Ok visto y entendido, pero aun no entiendo como resolver lo del amsn ó kopette.

Lo del / esta corregido fue un error de tipeo mio al colocar el post.

y Y es que hay que corregir esto del amsn ya que he recomendado esa webcam a mis clientes con linux y cuando se les haga la actualización seguro se muere la webcam y me las ponen en la puerta ja ja ja ja ja.

----------

## Eleazar Anzola

Ok, he echo pruebas con LD_PRELOAD=/usr/lib/libv4l/v4l1compat.so kopete y en kopete funcionó la webcam ja ja ja.  en amsn nada aun  :Crying or Very sad:  .

Lo que pienso hacer es meter el LD_PRELOAD=/usr/lib/libv4l/v4l1compat.so en el /etc/env.d/99kde-env para que lo cargue al iniciar el kde y listo.

----------

## pacho2

 *Eleazar Anzola wrote:*   

> Ok, he echo pruebas con LD_PRELOAD=/usr/lib/libv4l/v4l1compat.so kopete y en kopete funcionó la webcam ja ja ja.  en amsn nada aun  .
> 
> Lo que pienso hacer es meter el LD_PRELOAD=/usr/lib/libv4l/v4l1compat.so en el /etc/env.d/99kde-env para que lo cargue al iniciar el kde y listo.

 

Lo de amsn quizás es un problema distinto, como el de:

https://bugs.launchpad.net/ubuntu/+source/amsn/+bug/314805/

----------

## johpunk

solo me funciona el cheese con 

 *Quote:*   

> LD_PRELOAD=/usr/lib/libv4l/v4l1compat.so cheese 

 

de resto todo sigue igual, aunque estar ejecutando el cheese así desde consola con ese comando como que no me convence mucho, existe alguna otra opcion?  y sobre los links que dejo pacho2 por lo menos a mi no me funciono

----------

## Palmax Maverick

Para un estándar que existe y que Vista obliga a seguir... ¡utilizáis webcams con controlador específicos! jejejeje

http://linux-uvc.berlios.de/ <- driver (incluído en linux)

http://www.usb.org/developers/devclass_docs/USB_Video_Class_1_1.zip <- estándar

Los que estén estudiando comprarse una cámara web, les recomendaría que consulten http://linux-uvc.berlios.de/#devices . En concreto, yo les instaría a adquirir una Live! Cam Optia AF de Creative (http://es.europe.creative.com/products/product.asp?category=218&subcategory=846&product=18093&nav=-1&listby=) si quisieren conseguir la mejor webcam, que cuesta 80€ en su web oficial.

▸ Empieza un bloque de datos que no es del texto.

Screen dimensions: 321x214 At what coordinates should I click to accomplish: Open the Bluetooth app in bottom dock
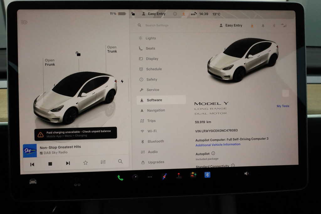(207, 175)
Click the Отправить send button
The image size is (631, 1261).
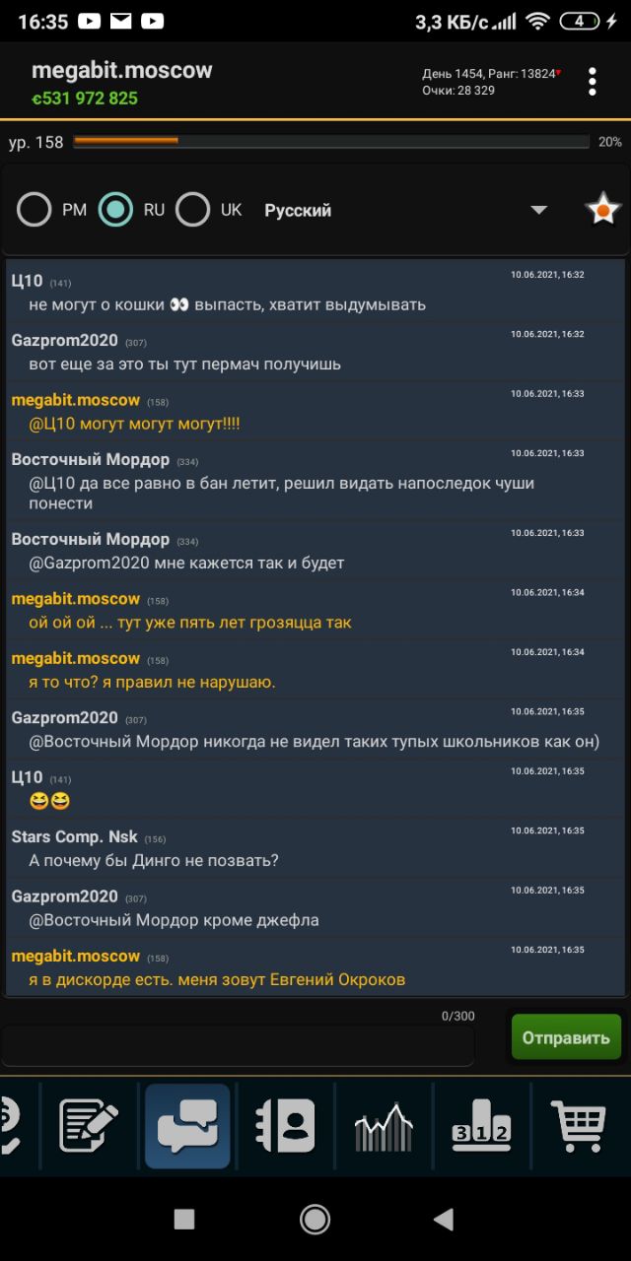[x=566, y=1037]
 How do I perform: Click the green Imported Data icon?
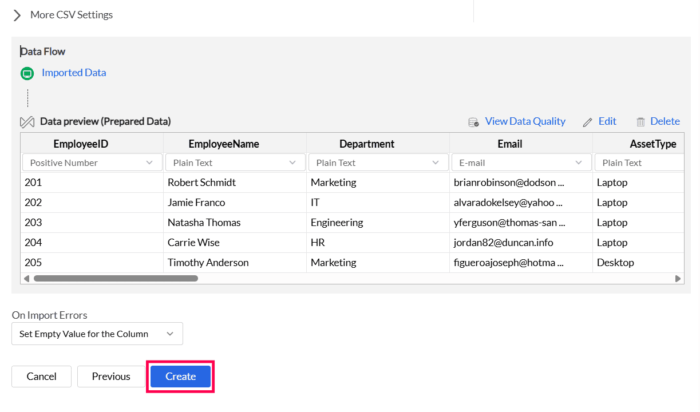27,73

En creative de reino unido cuesta 64 libras, 73 euros (http://uk.europe.creative.com/products/product.asp?category=218&subcategory=846&product=18093) y en estados unidos 99 dólares, 78 euros (http://us.creative.com/products/product.asp?category=218&subcategory=846&product=16425).

----------

## Eleazar Anzola

 *johpunk wrote:*   

> solo me funciona el cheese con 
> 
>  *Quote:*   LD_PRELOAD=/usr/lib/libv4l/v4l1compat.so cheese  
> 
> de resto todo sigue igual, aunque estar ejecutando el cheese así desde consola con ese comando como que no me convence mucho, existe alguna otra opcion?  y sobre los links que dejo pacho2 por lo menos a mi no me funciono

 Colocalo en tu enviroment para que al iniciar la sesión ya este cargada la ruta y listo.

----------